### PROBLEM TO WORK ON
Lay out the rows in the stretch from the line containing "Tap the car icon in bottom bar" through the line containing "coord(179,735)" as a two-column CSV with the headers text and answer. Give one CSV line per row, put each field in quotation marks, and replace line breaks with spaces.

### MATERIAL TO PROCESS

++++++++++

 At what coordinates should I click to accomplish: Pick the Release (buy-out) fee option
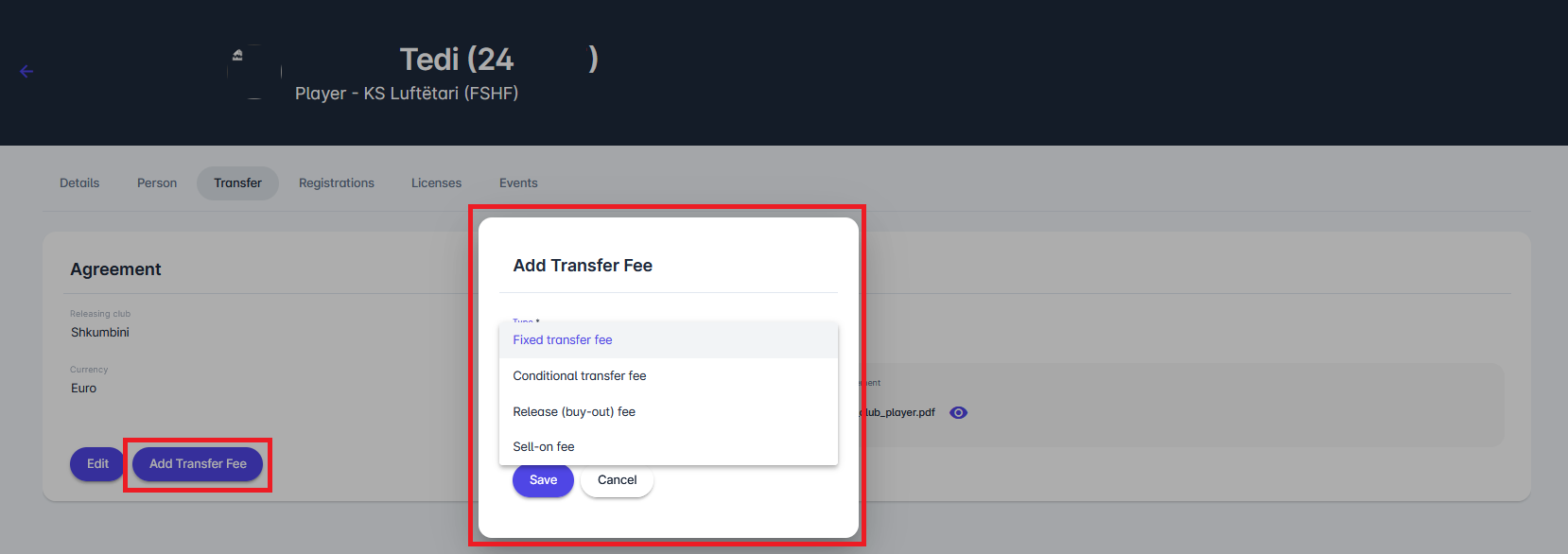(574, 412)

++++++++++

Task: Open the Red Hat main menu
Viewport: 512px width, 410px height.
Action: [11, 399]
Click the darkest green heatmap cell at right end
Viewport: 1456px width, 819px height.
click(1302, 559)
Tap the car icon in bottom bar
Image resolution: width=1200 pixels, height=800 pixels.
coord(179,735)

++++++++++

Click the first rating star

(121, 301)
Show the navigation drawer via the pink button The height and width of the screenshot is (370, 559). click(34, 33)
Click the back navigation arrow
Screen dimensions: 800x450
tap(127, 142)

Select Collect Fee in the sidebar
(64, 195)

++++++++++

### OUTPUT BELOW
text,answer
"Tap the car icon in bottom bar Image resolution: width=1200 pixels, height=800 pixels.","coord(179,735)"